また、国民健康保険や組合健保に加入している場合は、書類の名前こそ違いますが「書類を提出し、問題がなければ返金される」という流れは変わりありません。
医療機関に直接出向いてもOK
保険証がない状態で診察・治療を受けた医療機関が自宅・会社の近所にある場合は、直接出向いてもかまいません。
- 保険証がない状態で診察・治療を受けたときの明細書や領収書
- 保険証
を提示すれば、その場で返金手続きをしてくれます。
なお、医療機関での返金を希望する際は「今月中にいらしてくだされば」という条件を付けられることが多くなっています。
このような条件を付けられる理由として考えられるのは、医療機関が行う事務作業との関連です。
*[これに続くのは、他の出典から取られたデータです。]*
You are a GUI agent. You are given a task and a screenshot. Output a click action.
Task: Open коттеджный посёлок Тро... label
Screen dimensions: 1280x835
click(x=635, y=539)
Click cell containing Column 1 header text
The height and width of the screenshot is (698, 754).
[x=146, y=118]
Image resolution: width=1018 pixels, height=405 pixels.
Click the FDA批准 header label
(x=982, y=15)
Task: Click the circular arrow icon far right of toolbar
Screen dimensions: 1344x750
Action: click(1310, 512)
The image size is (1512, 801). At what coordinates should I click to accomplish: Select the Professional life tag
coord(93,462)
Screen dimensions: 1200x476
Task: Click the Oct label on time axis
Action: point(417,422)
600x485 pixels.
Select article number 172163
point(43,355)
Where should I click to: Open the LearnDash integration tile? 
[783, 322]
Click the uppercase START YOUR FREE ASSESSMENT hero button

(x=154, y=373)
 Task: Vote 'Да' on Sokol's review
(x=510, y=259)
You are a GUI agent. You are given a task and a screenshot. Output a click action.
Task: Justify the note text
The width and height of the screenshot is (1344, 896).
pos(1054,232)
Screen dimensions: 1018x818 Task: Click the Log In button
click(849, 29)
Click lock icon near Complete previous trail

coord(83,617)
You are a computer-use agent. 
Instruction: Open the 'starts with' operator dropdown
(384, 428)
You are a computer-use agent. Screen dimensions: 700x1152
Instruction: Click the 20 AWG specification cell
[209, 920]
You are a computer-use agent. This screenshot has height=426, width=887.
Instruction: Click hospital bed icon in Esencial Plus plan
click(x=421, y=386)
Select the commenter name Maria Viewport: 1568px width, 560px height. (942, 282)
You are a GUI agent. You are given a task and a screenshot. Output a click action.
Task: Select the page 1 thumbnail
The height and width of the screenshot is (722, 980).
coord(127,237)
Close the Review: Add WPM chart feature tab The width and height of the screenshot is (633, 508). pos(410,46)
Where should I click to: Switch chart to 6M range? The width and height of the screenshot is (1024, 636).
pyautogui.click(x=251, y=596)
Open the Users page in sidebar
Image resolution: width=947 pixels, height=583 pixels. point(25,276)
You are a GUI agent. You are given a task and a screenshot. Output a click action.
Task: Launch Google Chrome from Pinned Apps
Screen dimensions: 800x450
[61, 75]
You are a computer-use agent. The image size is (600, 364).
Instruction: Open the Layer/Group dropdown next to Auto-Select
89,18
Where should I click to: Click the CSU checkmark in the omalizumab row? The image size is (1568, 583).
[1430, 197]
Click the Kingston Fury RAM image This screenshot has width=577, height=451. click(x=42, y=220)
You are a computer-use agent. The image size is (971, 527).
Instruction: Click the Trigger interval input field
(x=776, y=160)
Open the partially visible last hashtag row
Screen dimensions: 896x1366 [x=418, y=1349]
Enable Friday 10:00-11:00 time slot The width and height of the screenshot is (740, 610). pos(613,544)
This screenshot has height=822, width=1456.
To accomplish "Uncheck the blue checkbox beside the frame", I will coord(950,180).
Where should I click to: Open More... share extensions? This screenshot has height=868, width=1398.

医療機関では、その月に訪れた患者に対して行った治療をすべて取りまとめて請求を作り、社会保険診療報酬支払基金を通じて健康保険組合に請求します。
仮に、返金をするタイミングが月をまたいでしまうと、計算が非常に煩雑になってしまうため、事務処理の軽減の観点からこのように言われることが多いと考えましょう。
月末に保険証なしで医療機関を受診した場合は、いっそ「健康保険組合とやりとりするから大丈夫です」と言ってあげた方がスマートかもしれません。